§ ABOUT THIS EXERCISE:
Across the listing below, count the lines containing "agent". Answer with that number only.

§ SUPPLIED ENTRIES:
______________________________

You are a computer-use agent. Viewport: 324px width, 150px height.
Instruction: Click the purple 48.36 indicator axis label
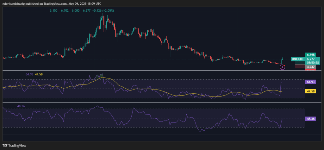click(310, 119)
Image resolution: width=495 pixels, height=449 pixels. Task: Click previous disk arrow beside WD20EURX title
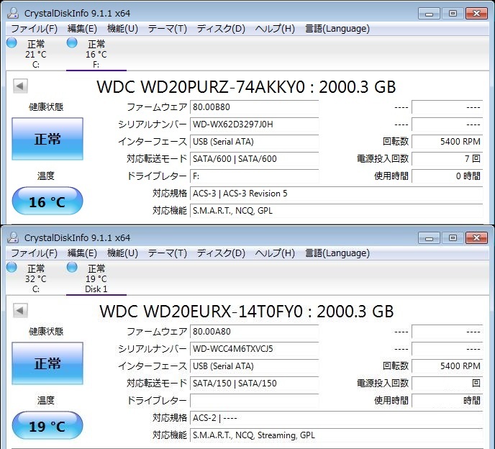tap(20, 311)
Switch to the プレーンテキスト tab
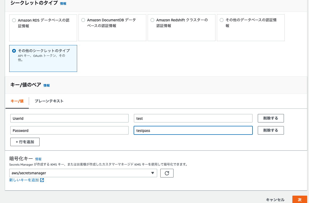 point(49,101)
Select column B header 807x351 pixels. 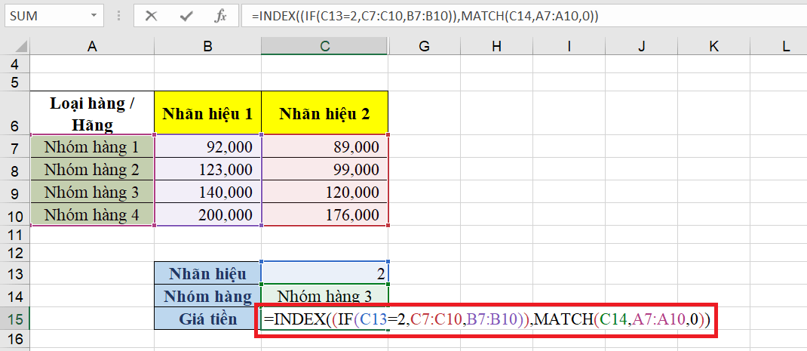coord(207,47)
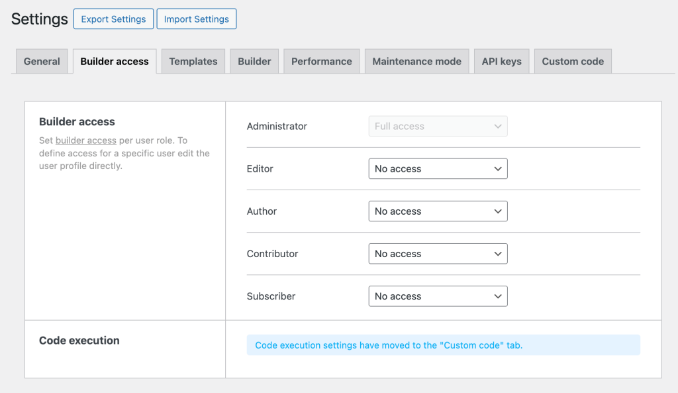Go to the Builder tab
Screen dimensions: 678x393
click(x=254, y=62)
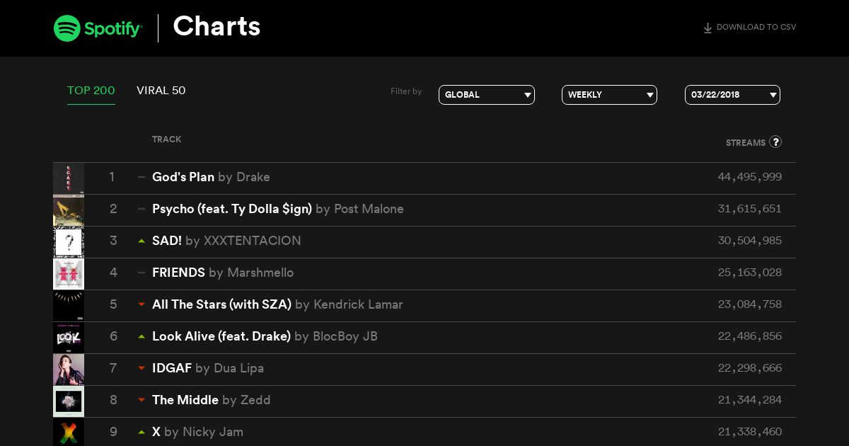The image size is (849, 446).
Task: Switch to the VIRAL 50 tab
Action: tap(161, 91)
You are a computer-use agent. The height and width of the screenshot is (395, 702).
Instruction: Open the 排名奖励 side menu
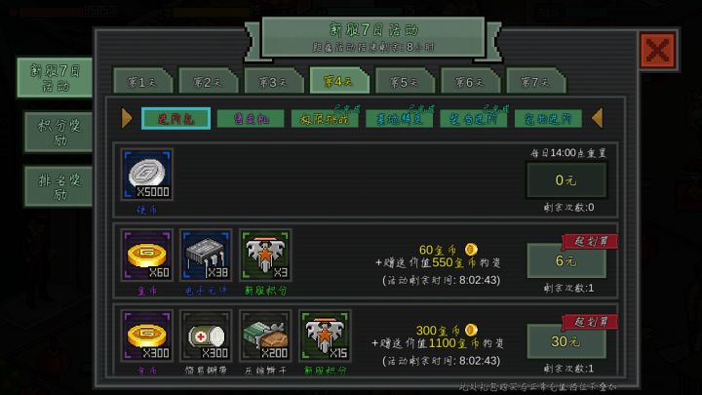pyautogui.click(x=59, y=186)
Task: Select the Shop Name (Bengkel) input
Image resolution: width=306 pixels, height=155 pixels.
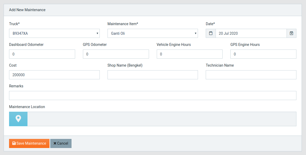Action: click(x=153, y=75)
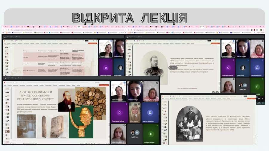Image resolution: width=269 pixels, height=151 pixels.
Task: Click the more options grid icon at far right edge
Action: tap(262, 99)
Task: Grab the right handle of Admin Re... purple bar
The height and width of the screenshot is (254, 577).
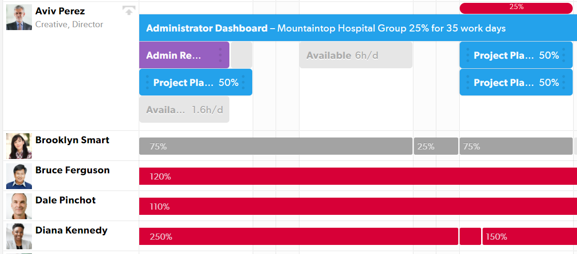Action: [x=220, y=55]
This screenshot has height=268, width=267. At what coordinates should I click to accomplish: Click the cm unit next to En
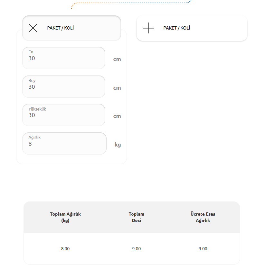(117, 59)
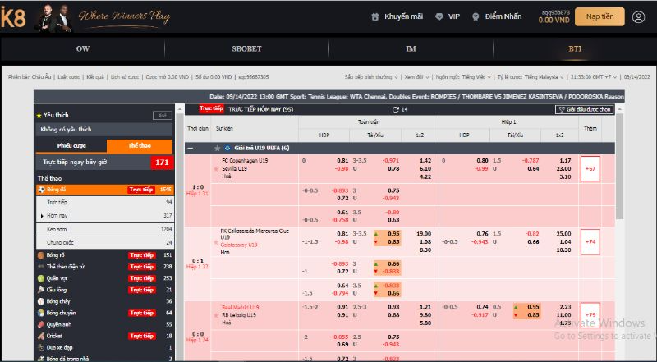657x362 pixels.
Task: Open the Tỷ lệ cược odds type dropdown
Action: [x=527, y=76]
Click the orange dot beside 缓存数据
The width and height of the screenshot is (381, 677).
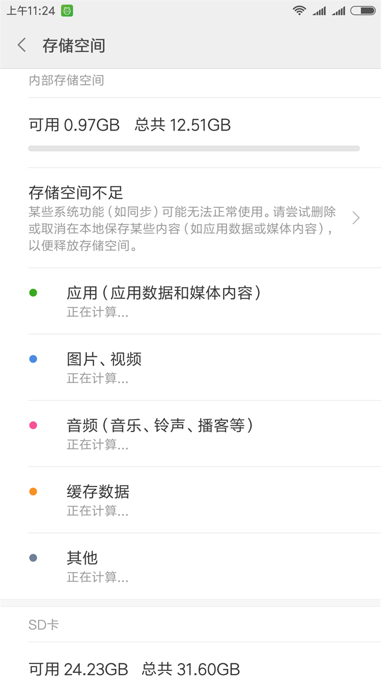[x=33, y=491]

______________________________

§ WRITTEN REPLY:
2